Revealing the dark side of American schools’ promises, proms and pageants, the pioneering tale of growing up in small-town America, Carrie, celebrates its 50th year

Rewind: You like it Dark, don’t you?

By Pramod K Nayar

Well before school shootings became its trademark, bullying and cancel culture defined the American high school system. Authors like Sinclair Lewis (Main Street) mapped the idiosyncrasies, class tensions and gossip of the American small town, but to map its nightmares required the arrival of the man who would single-handedly invent modern horror fiction. Exactly 50 years ago, the monarch of the macabre, Stephen King, made his debut with Carrie.

The Prince of Darkness had arrived.

In the true lineage of Edgar Allan Poe, Thomas Love Peacock, Charles Brockden Brown and the Gothic authors, King examines the gristle and bone of the human unconscious, the evil that lurks under the gaiety and the camaraderie. And it began with Carrie. The horror genre was revived by King along with Ira Levin (Rosemary’s Baby, 1967) and William Peter Blatty (The Exorcist, 1971, whose film version released to huge success in 1973). Carrie sold four million copies and became a hugely successful film directed by Brian De Palma, starring Sissy Spacek and John Travolta. The 2013 reboot stars Julianne Moore and Chloë Grace Moretz.

  • The school, like the rest of American society, is driven by class dynamics and people are excluded or included depending on wealth and privilege, suggests King in Carrie

Carrie White is the eponymous protagonist, born to fundamentalist parents in Chamberlain, Maine. A social misfit, the butt of jokes in school and harangued by her demented mother who believes that the bodily transformations that accompany puberty are signs of evil, Carrie’s life is pure hell. She also possesses telekinetic powers which are nascent but grow through the novel. In a horrific incident, she is mocked and ill-treated in the school’s shower room because she does not recognise that she is menstruating, her mother having never prepared her for it. One of the girls who harassed her, Sue Snell, in an act of contrition, persuades her boyfriend to take Carrie to the prom. At the prom, Carrie and her escort Tommy Ross are crowned King and Queen. At this very moment of glory, two buckets of pigs’ blood, perched high in the ceiling by the boyfriend of one of the harassers, are emptied on the two. Carrie, yet again, sits there soaked in blood. The audience erupts in laughter at the sight. Carrie leaves the hall but returns to the site of her final humiliation. And then she turns her attention to the town.

DATA EXTRACT ::
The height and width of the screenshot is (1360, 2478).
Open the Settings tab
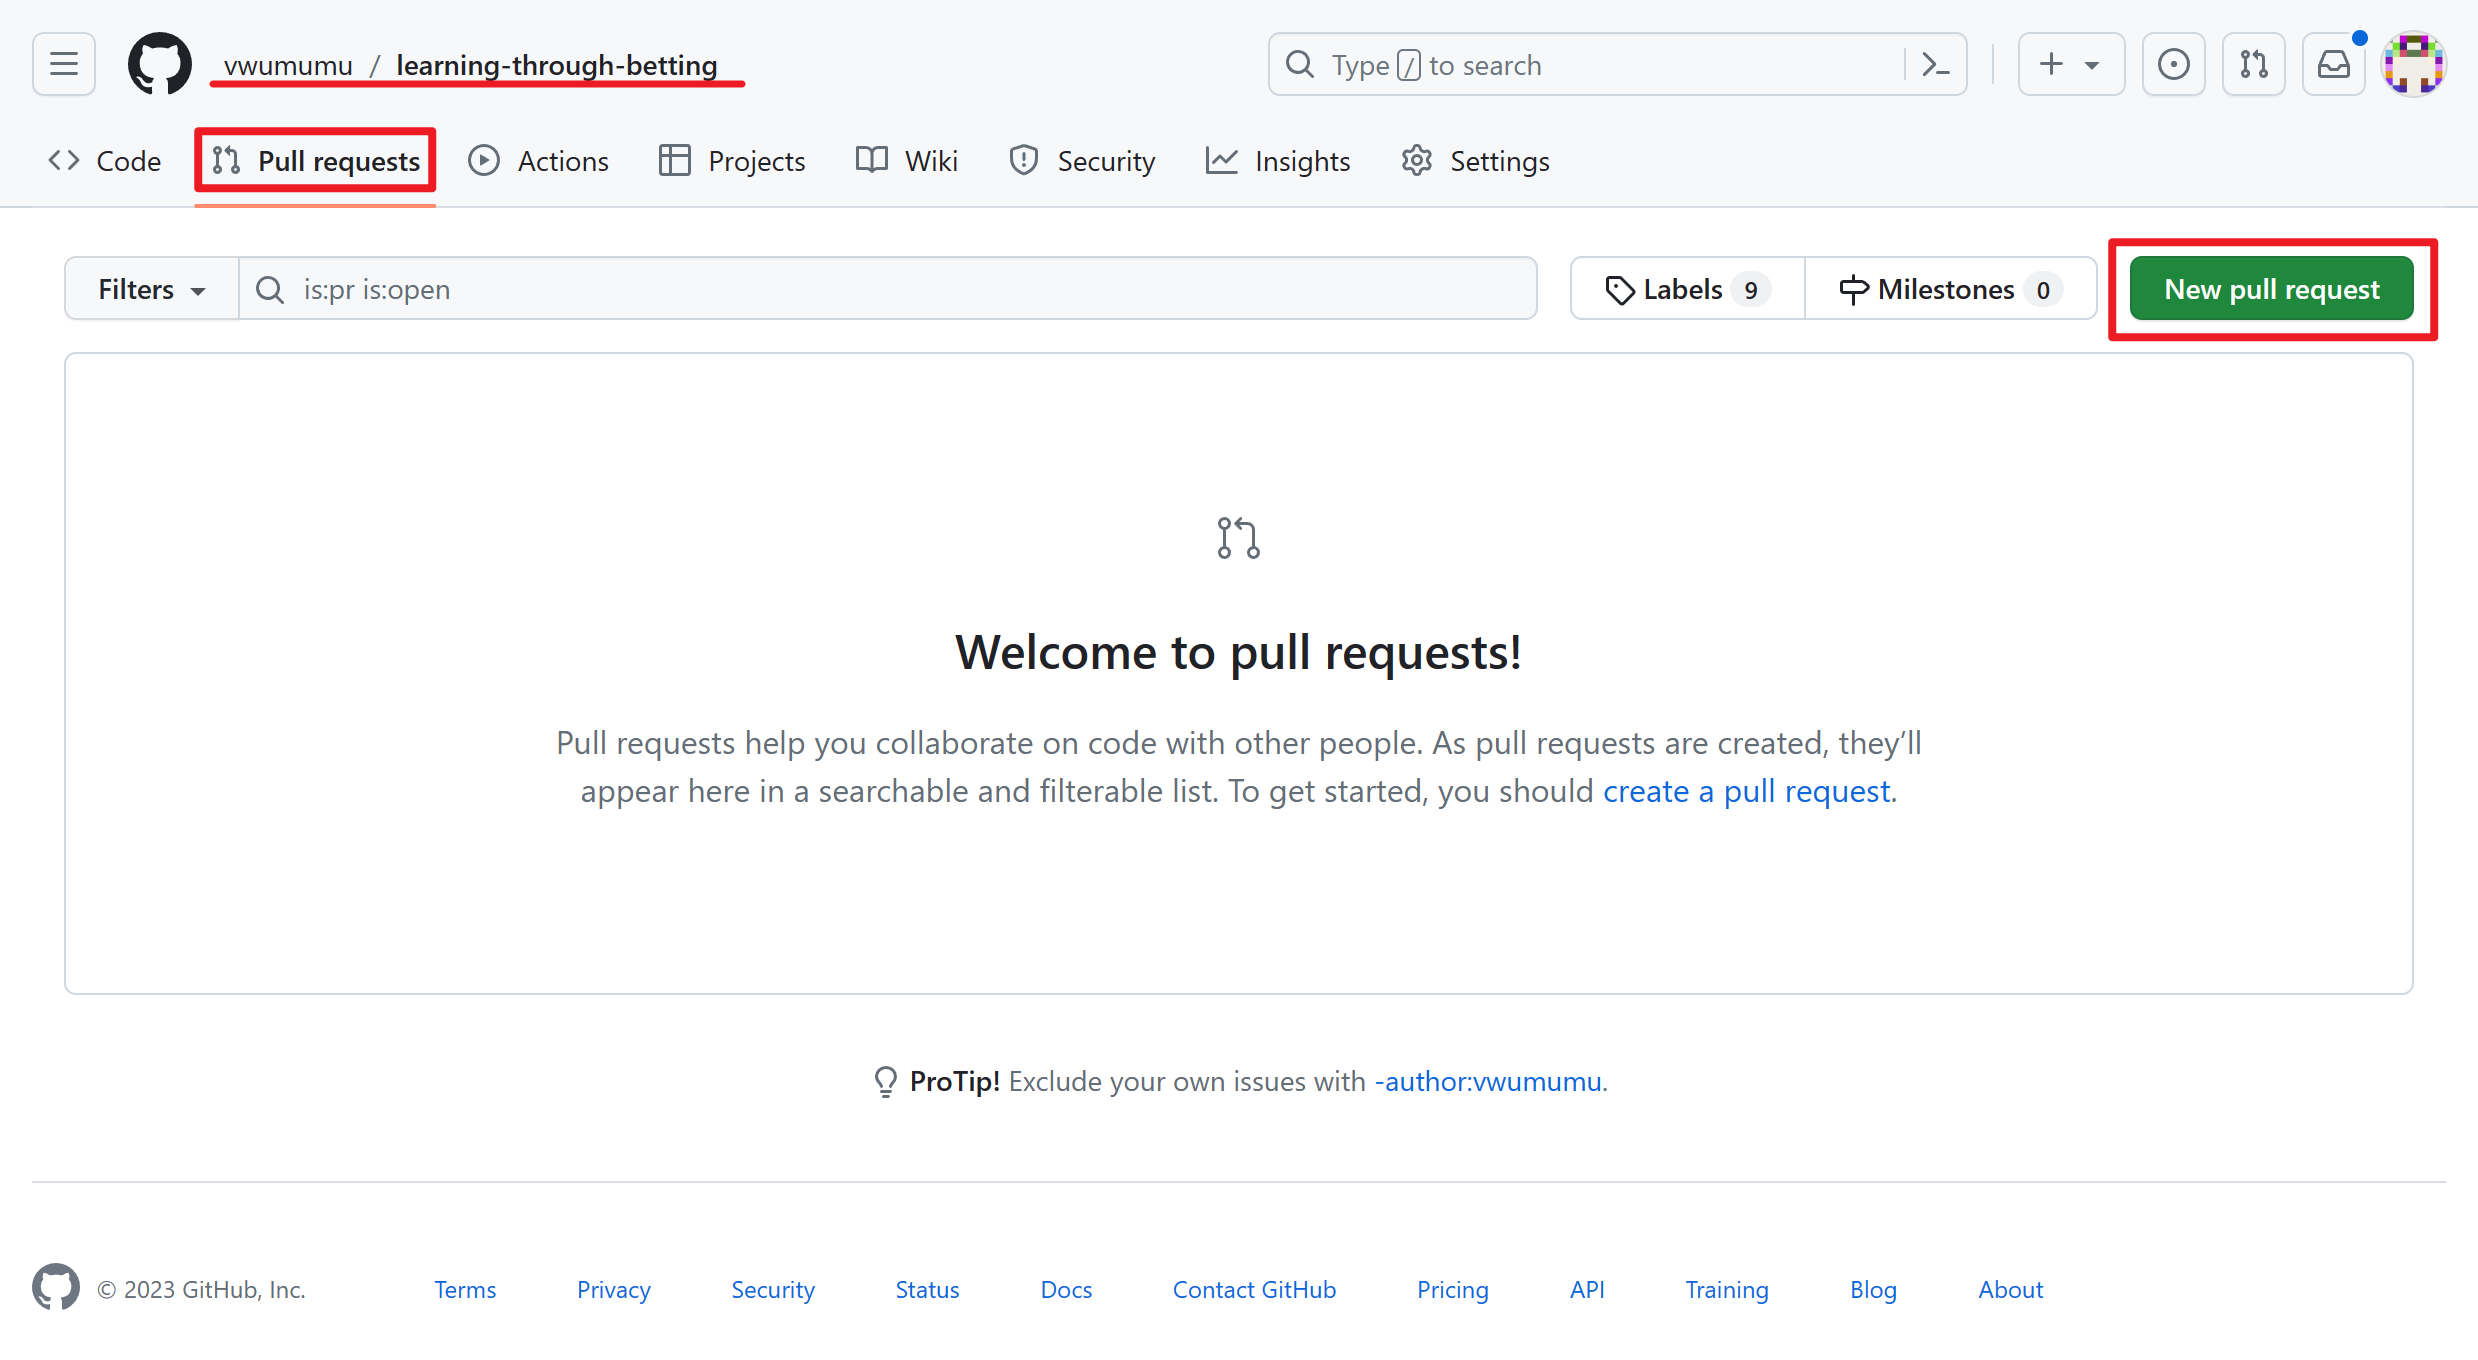point(1476,161)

WHAT YOU ARE ASKED TO DO :: According to the article about Carrie, in what town was Carrie White born?

ANSWER TO THE PROBLEM :: Chamberlain, Maine.